→ **Pixel coordinate grounding data**
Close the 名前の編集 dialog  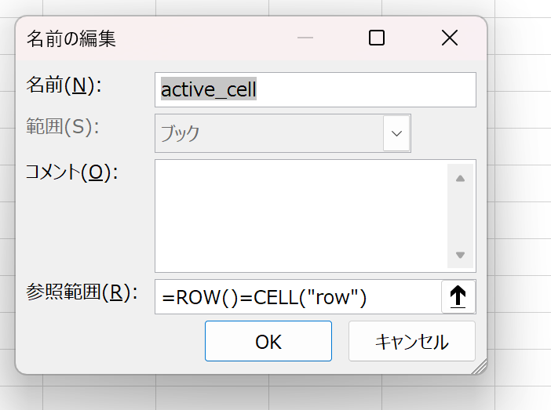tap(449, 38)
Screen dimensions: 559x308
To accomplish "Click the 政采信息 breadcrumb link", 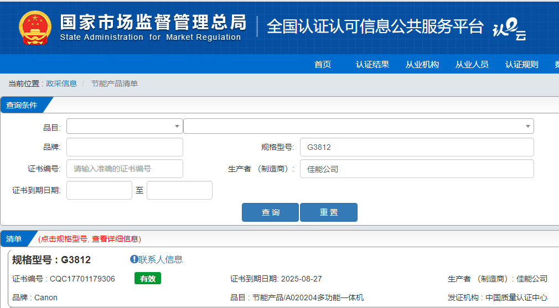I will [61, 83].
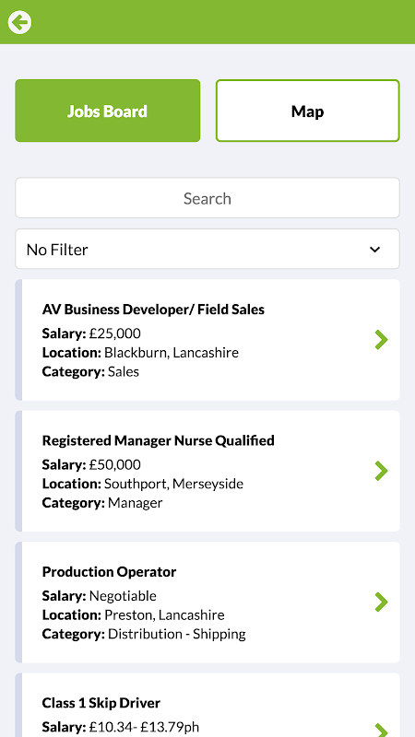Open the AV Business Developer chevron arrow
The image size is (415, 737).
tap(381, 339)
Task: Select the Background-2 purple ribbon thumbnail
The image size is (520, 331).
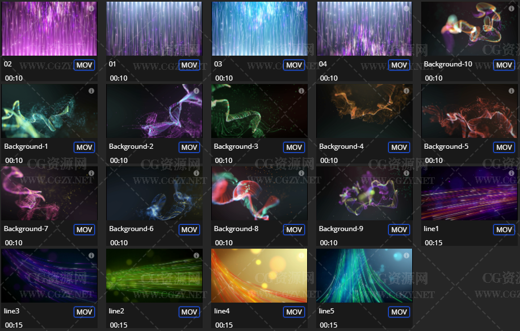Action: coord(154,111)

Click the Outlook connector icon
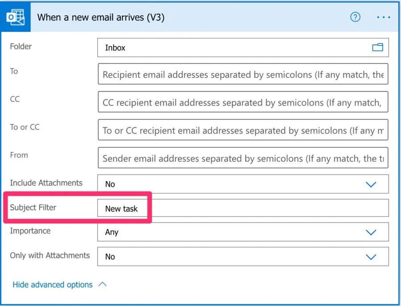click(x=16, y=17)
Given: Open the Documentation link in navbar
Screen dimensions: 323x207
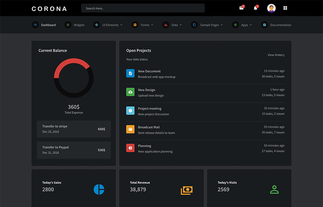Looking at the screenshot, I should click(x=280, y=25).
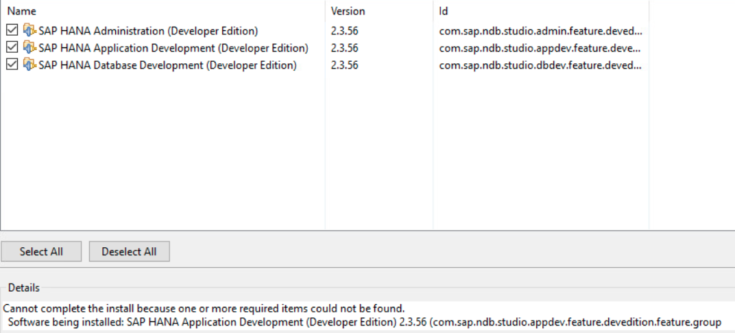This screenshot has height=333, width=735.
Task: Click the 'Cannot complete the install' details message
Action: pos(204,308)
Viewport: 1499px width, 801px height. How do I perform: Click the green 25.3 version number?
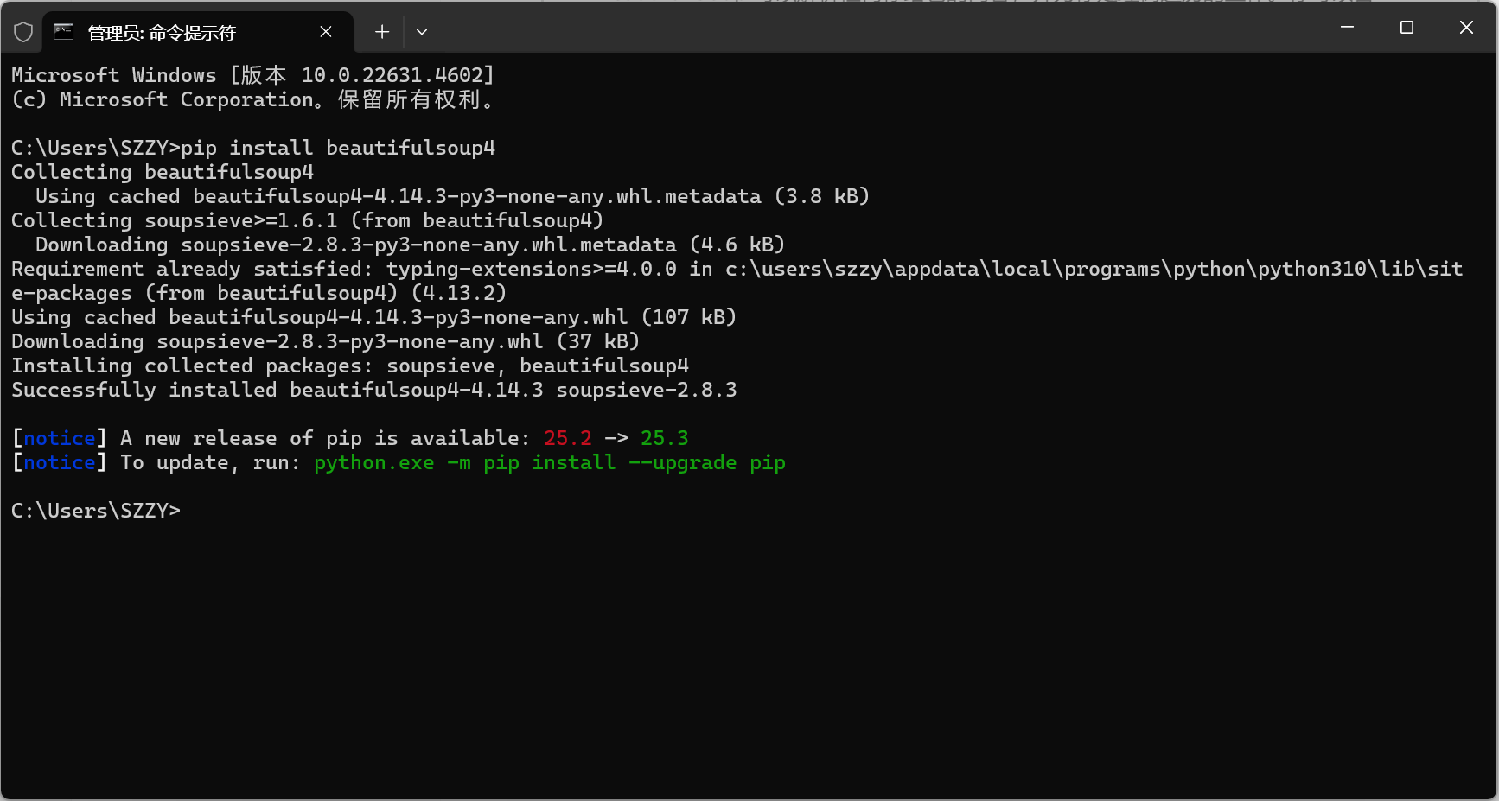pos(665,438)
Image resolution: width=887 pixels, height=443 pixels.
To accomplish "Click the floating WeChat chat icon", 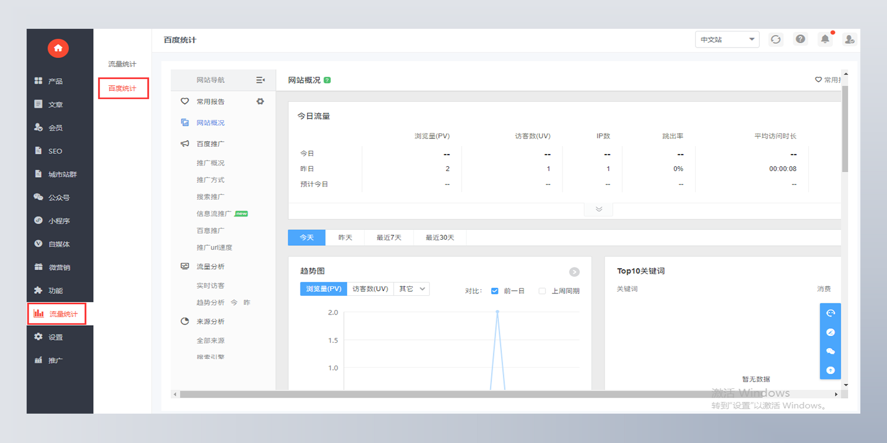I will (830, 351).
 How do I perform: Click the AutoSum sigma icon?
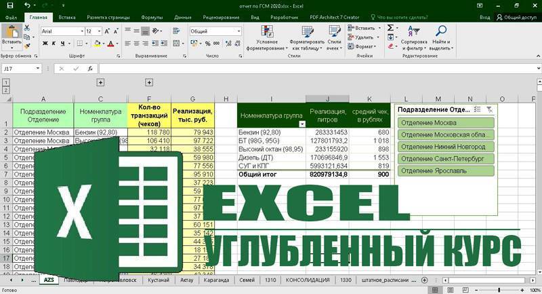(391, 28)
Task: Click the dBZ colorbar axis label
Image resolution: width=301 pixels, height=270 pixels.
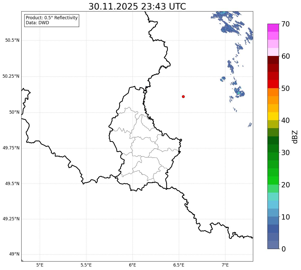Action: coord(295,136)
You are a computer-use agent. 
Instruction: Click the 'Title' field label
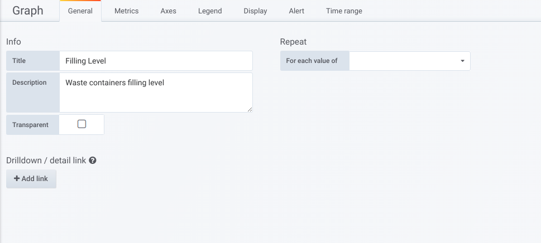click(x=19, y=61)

→ **WORK TO COMPLETE**
Only the lines from the one containing "Image resolution: width=301" through the final line of the records should be retyped, exactly, with every picture omitted.

→ **RESULT OF THIS TASK**
Image resolution: width=301 pixels, height=270 pixels.
Action: coord(295,136)
You are a computer-use agent. 
Instruction: Click the 'Title' field label
click(x=19, y=61)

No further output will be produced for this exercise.